The Minister of State for Digital and Culture Matt Hancock took to Twitter to act as government cheerleader-in-chief for this latest move, parroting the usual party-line about the UK’s supposed digital leadership:
It’s unclear what metrics are being used to back up this leadership claim. The 2016 Digital Economy and Society Index (DESI) from the European Commission earlier this year, saw the UK ranking for mobile and fixed line broadband connectivity fall from 4th to 6th place in the European Union.
Meanwhile a report by broadband comparison site cable.co.uk found that there are areas of the UK where the broadband speeds are slower than could be found at a base camp up Mount Everest! Today the firm’s director of communications Dan Howdle states:
There still remains millions of households in the UK for whom adequate broadband is a daily struggle…While it is commendable that the Treasury considers broadband provision in the UK worthy of additional government funding, it is utterly absurd that this funding should provide to a minority speeds for which there is no known or useful purpose while so many others struggle for anything approaching basic adequacy. The government should be spending this money where it matters most, along with putting in place firm restrictions as to exactly where this new network provision can be applied – prioritising those who need it most.
My take
I’m completely with Howdle on this one - this additional funding is welcome, but could be better directed.
As I’ve documented repeatedly, the city center of Brighton, a so-called digital hub in the South East of England, can’t get broadband speeds of more than 4mbps. I know of people whose broadband speeds have dropped below 1mbps.
BT won’t help them - not in its financial interest. Ofcom won’t help them - no spine.

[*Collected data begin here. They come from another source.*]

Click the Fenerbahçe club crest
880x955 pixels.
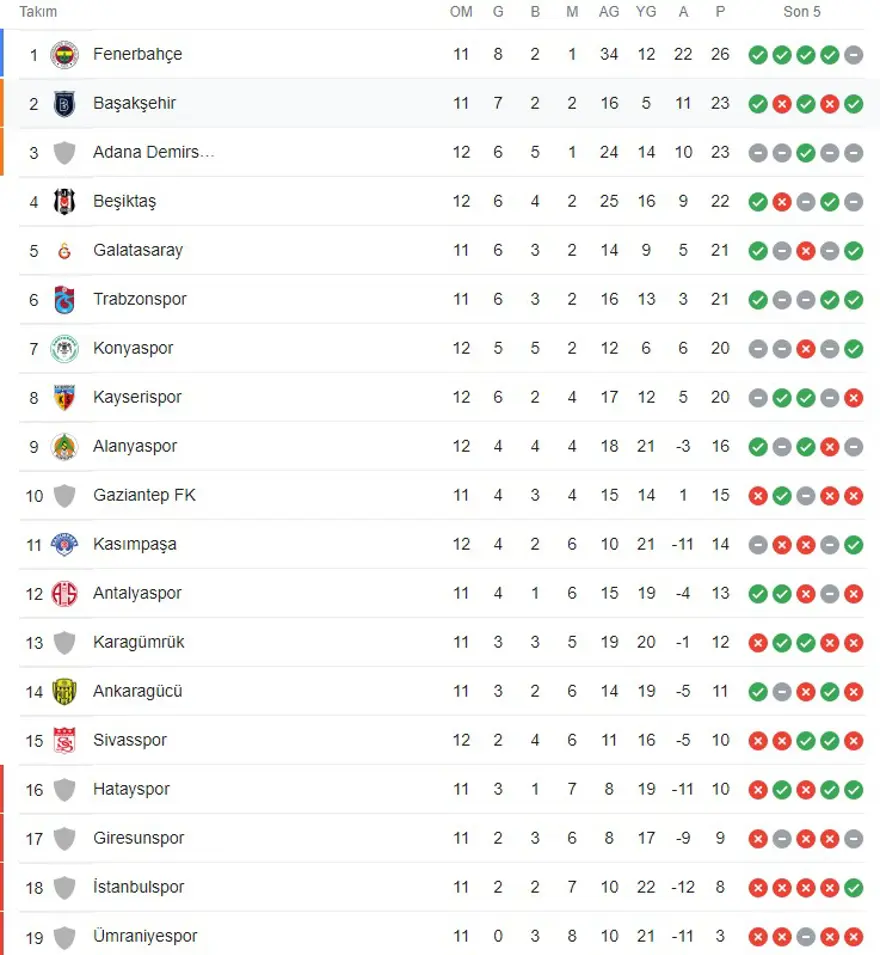64,54
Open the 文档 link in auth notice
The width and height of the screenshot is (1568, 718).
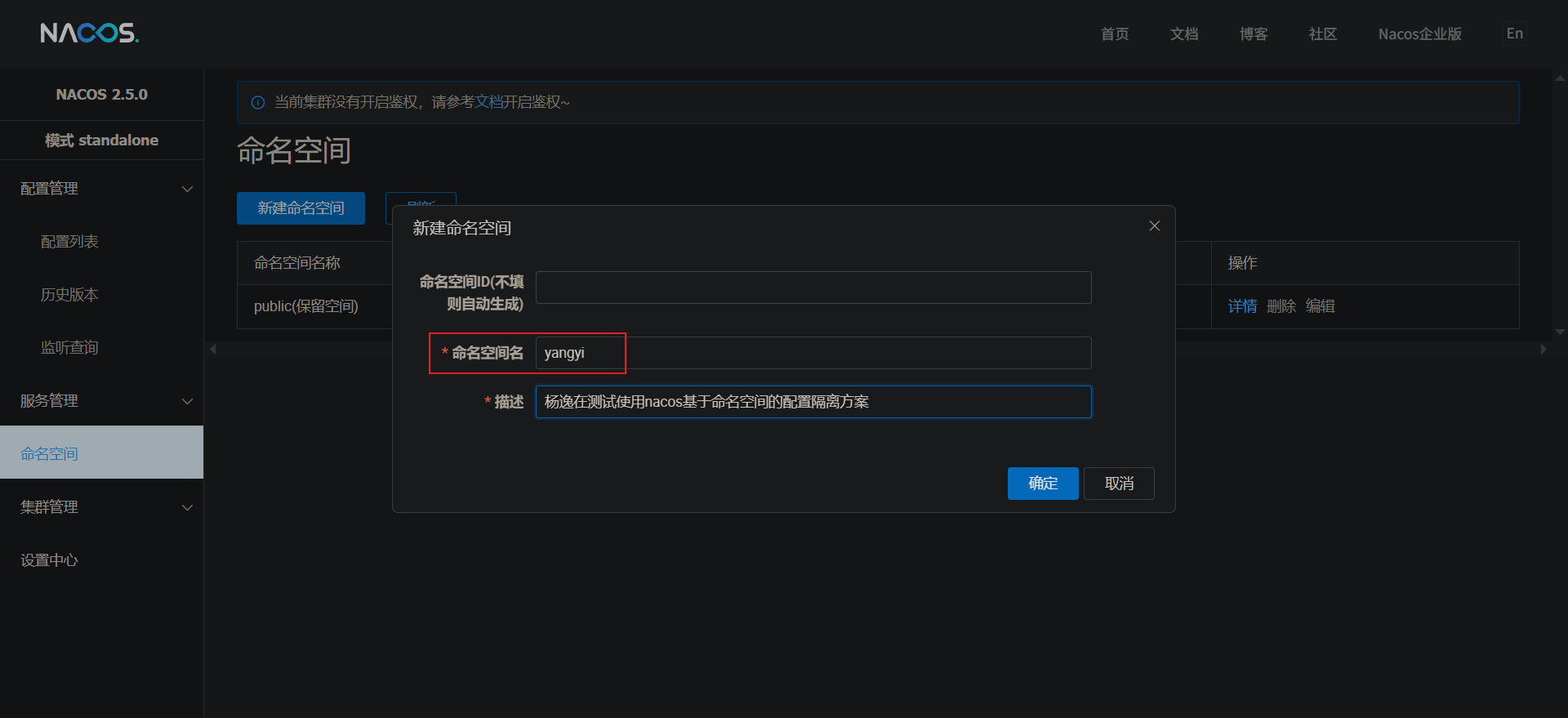click(489, 102)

And the government won’t help them - Digital Minister Hancock’s BT-appeasing tweets suggest he's content with how we're progressing.
As for Jeremy Corbyn’s speech, it was well-intentioned no doubt, although the cynic in me wonders if he had ever heard of “cyber-physical” systems before he read the words off his speech yesterday.
Still, it is encouraging at least that both the main political parties in the UK are focusing in varying degrees on the challenges of building a digital age Industrial Strategy for the uncertain post-Brexit times ahead.